Cayman Islands Private Investment Funds: 5 FAQs

5 minutes

Fund Managers are on the lookout for fund professionals advising on the appropriate fund jurisdiction for newly established Alternative Investment Funds (“AIFs”). Likewise, fund formation lawyers and fund advisors come across situations where an alternative jurisdiction can better address the needs of their clients.

Cayman Islands has been at the forefront of fund jurisdictions for hosting AIFs. We hereby provide the 5 more frequently asked questions in relation to Cayman private investment funds.

 

1. Is Cayman Islands an attractive domicile for PE/VC funds?

Cayman Islands remains the premier destination for internationally pooled capital. Emerging Fund Managers raise their first ever Cayman structure, while established fund managers raise successor funds with AuM of hundreds of millions. The value of assets under administration in the Cayman Islands is estimated to be several trillion $US dollars. According to some estimates, Cayman houses around 75% of global alternative asset flows. The most recent statistics from The Cayman Islands Monetary Authority (the regulator, hereafter referred to as “CIMA”) as of Q4 of 2022, reveal that Cayman had 15,854 total private funds (up 25% since 2020). Looking at total net asset value (NAV) for 2021, we see a YoY increase of 13.3% compared to an increase of 12.7% worldwide.
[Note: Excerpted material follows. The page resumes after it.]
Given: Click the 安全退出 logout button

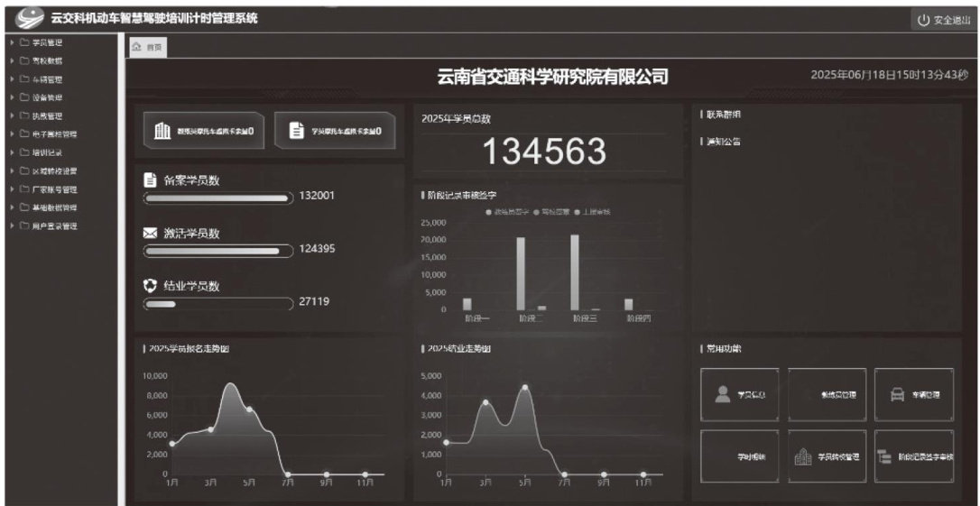Looking at the screenshot, I should point(943,20).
2. What are the main benefits for launching a Cayman Islands fund?
To start with, Cayman Islands offer a supportive business environment with stable economic and political climate, absence of exchange controls, modern infrastructure and state-of-the-art communication systems. Another key benefit is that Cayman provide a lucrative banking environment, experienced regulator, sound legal framework and responsive government. Based on drafts published in consultation, CIMA is expected to update their governance rules and guidance for regulated funds in the Cayman Islands, following global best practices. Furthermore, Cayman is a tax neutral jurisdiction with no personal or corporation income taxes while there are no taxes on profits and gains from investments. And last but not least, there are no property taxes or controls on foreign ownership of property.
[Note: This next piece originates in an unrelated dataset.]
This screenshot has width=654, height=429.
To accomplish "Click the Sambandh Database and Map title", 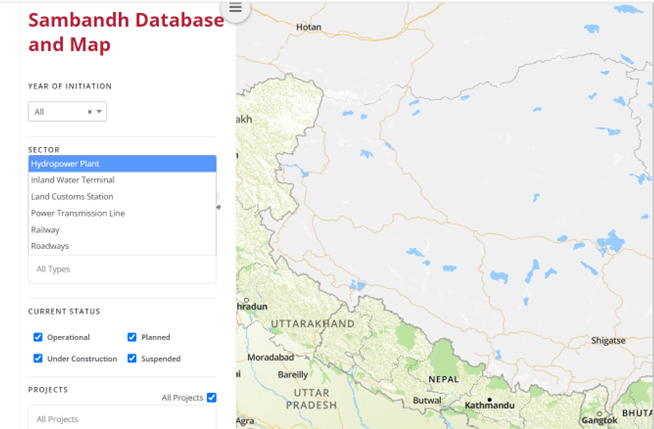I will (126, 32).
3. Can the General Partner/Investment Manager reside outside Cayman Islands?
There is no limitation for the investments decision makers to be domiciled in the Cayman Islands. As evidenced by CIMA statistics, 70% of non-US domiciled AIFs managed by US SEC-registered advisors are domiciled in Cayman. In fact, the top ten Cayman fund investment manager locations by NAV include the United States, Hong Kong, United Kingdom, Singapore, Brazil, Switzerland, Canada, Japan and Israel.
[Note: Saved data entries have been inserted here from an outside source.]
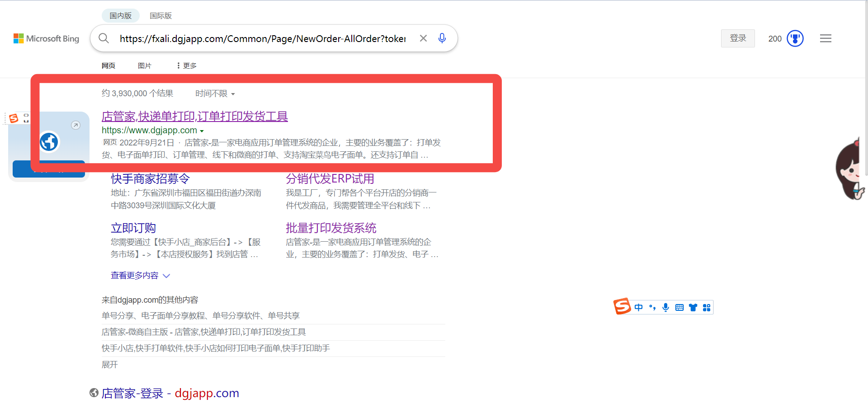Click the 登录 sign-in button
Screen dimensions: 868x403
click(x=737, y=38)
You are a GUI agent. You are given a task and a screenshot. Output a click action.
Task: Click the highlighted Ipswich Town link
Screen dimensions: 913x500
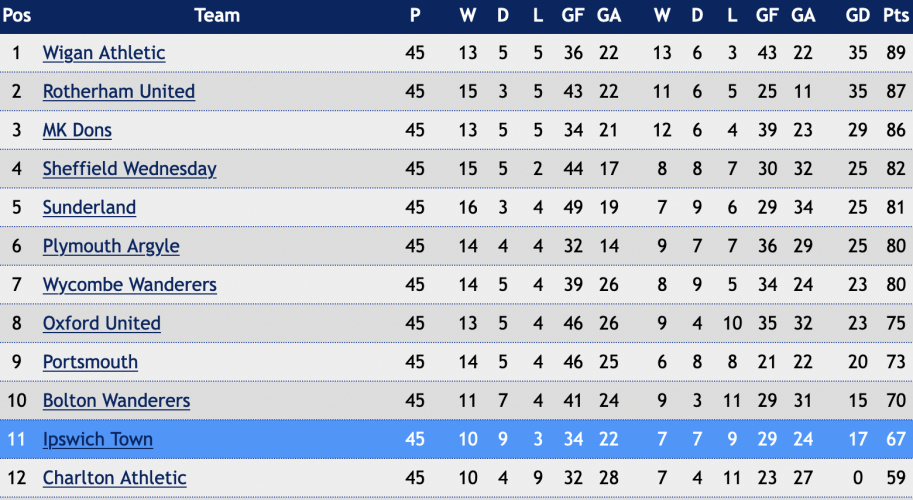click(98, 439)
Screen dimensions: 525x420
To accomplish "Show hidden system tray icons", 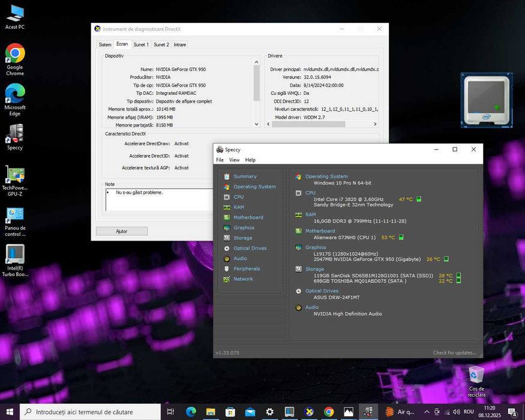I will click(x=427, y=412).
4. What are Cayman Funds Corporate Governance Requirements and how long does it take to set up a Cayman private investment fund?
A private fund is required to register with CIMA prior to accepting any capital contributions from investors and within 21 days of admitting any investors. A Cayman private fund needs to have a registered office in the Cayman Islands, which will maintain the fund’s registers and make appropriate filings to the Registrar, including the fund’s constitutional documents and offering memorandum (prospectus). The fund must appoint a CIMA approved auditor, a fund administrator, an Anti-money Laundering Compliance Officer (AMLRO) and Money Laundering Reporting Officer (MLRO) and a Deputy MLRO, as well as register with Cayman Islands’ Department for International Tax Cooperation and report on Automatic Exchange of Information, FACTA, and CRS. Last but not least, the fund must have at least 2 natural persons acting as directors, and each of them is required to be licensed by CIMA.

In terms of incorporation, the General Partner shall take the form of a Cayman exempted company and the registration of the fund that of an exempted limited partnership. The registration is not expected to take more than 2 days following the relevant submission with the authorities. Following that, the Cayman Register shall issue within 2 weeks the relevant constitutional documents such as the certificate of incorporation and memorandum and articles of association of the General Partner and the certificate of registration of the fund as exempted limited partnership.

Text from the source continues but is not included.